Main Responsibilities:

• Lead and mentor the pharmacovigilance team, providing guidance and support in adverse event reporting and management activities.
• Oversee the timely and accurate processing of adverse event reports, including case intake, assessment, documentation, and reporting to regulatory authorities.
• Develop and implement pharmacovigilance processes and procedures in accordance with global regulations and guidelines (e.g. EMA, EAEU).
• Collaborate cross-functionally with clinical development, regulatory affairs, medical affairs, and other departments to ensure pharmacovigilance requirements are integrated into product development and commercialization activities.
• Conduct pharmacovigilance training for internal stakeholders and external partners to raise awareness and ensure compliance with pharmacovigilance requirements.
• Monitor and assess the safety profile of our products, identifying potential safety signals and developing risk management strategies as needed.
• Prepare and review pharmacovigilance documents, including safety reports, risk management plans, and periodic safety update reports (PSURs).
• Point of contact and control function over the specialized service providers for pharmacovigilance and drug safety services in our representative offices outside Bulgaria.
• Participate in in-licensing and out-licensing deals with contractors and partners regarding Pharmacovigilance.
• Prepare, update and review all the Pharmacovigilance-related Agreements.

Qualifications:

• Master’s degree in medicine.
• Minimum of 5 years of experience in pharmacovigilance.

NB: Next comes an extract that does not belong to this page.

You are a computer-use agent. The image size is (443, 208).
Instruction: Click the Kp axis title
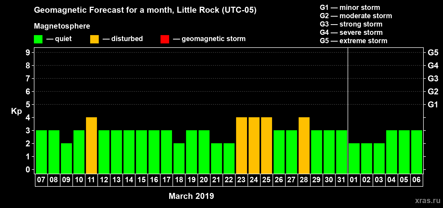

Experience in a managerial or leadership role will be considered an advantage.
• Strong knowledge of pharmacovigilance regulations and guidelines, including EMA, and ICH requirements.
• Experience in adverse event reporting and management, signal detection, risk management, and safety surveillance.
• Excellent leadership, communication, and interpersonal skills, with the ability to effectively collaborate with cross-functional teams.
• Proven track record of managing pharmacovigilance processes and procedures in a pharmaceutical company.
• Ability to thrive in a fast-paced environment, prioritize tasks, and adapt to changing priorities.

The Company Offers:

• Opportunity to join a leading international business.
• An interesting, challenging job in a highly motivated and friendly team.
• Development and training.
• Freedom to fully bring in your individual strengths and skills.
• Excellent work conditions.

Only short-listed candidates will be contacted!

We always properly take care of all applications, and you can be sure that the personal details of every single one of you will be treated with the utmost respect, confidentiality, and full compliance with the Personal Data Protection Law.

Talent Factor holds a license from the National Employment Agency with No. 3647 dated 19.01.2024.